Great Power and Responsibility
Karrot showed me trust first by giving me as much freedom as possible. For example, I go to work freely between 9:00 and 11:00 and do not say hello when I leave work. I would not record work hours and only had to prove it with performance. I was an intern, so I asked a bunch of things, and I was impressed with team members saying: We trust you, proceed as you wish.
It's related to the above, but our team has never gathered offline. I went to work alone with my team for the last few days. Currently, one of our team's developers is living in Jeju Island for a month. Nevertheless, all team members maintained the best performance. Also, the concept of asynchronous communication impressed me. As we move increasingly to remote work, it takes too much energy to hold meetings where everyone gathers in real-time. We instead document and record everything and use corporate messengers like Slack to handle everything during my working hours. Of course, this is based on trust between members and the freedom and responsibility above. (i.e., it is a system that runs under the belief that there are no employees to free ride like group assignments)
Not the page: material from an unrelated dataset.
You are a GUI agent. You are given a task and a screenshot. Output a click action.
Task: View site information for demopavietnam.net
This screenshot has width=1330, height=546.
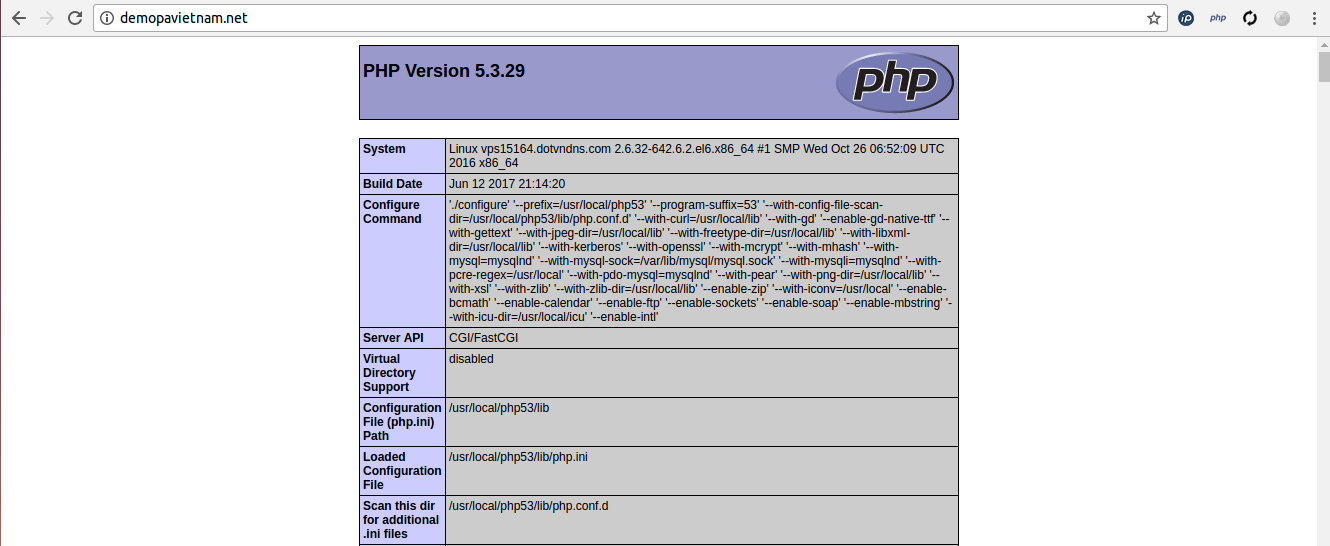pyautogui.click(x=107, y=18)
There are no restrictions for interns. You can view the server code of the Karrot market, check the sales volume of local advertisements, and view the minutes of meetings with Karrot investors. After reading this, you will probably think of Reed Hastings's No Rules Rules book.
In the corporate meeting every Monday, we share updates from each team. It was also impressive that no one used presentation slides; they were all written in a shared document in Notion for easier future reference. Overall, the culture promoted creative and powerful expression of opinions. In addition, it induced a responsible attitude by first trusting the employees.
I put the one that impressed me the most last. The discussion culture based on mutual respect was awe-inspiring. Two days after I arrived, we had a 6-hour meeting, and our team exchanged hundreds of Slack messages until dawn to discuss the direction of the product. While I've done various group assignments and student startup projects, I've never seen such deep and delicate affection for a product and heated discussions. Debating how to allocate limited resources to succeed in the market inspired me. Everyone communicated logically to understand the other people's points of view and find a middle ground. Even so, it was cool to see that the discussion never linked to personal feelings and respected each other.
I will be working on sandboxing for the mini-app standard in the future. Simply put, it's about creating a web within the web and the basis for the mini-app environment. I have a variety of technical & product goals. I plan to write another article after finishing my internship. Please look forward to the Karrot Mini Team!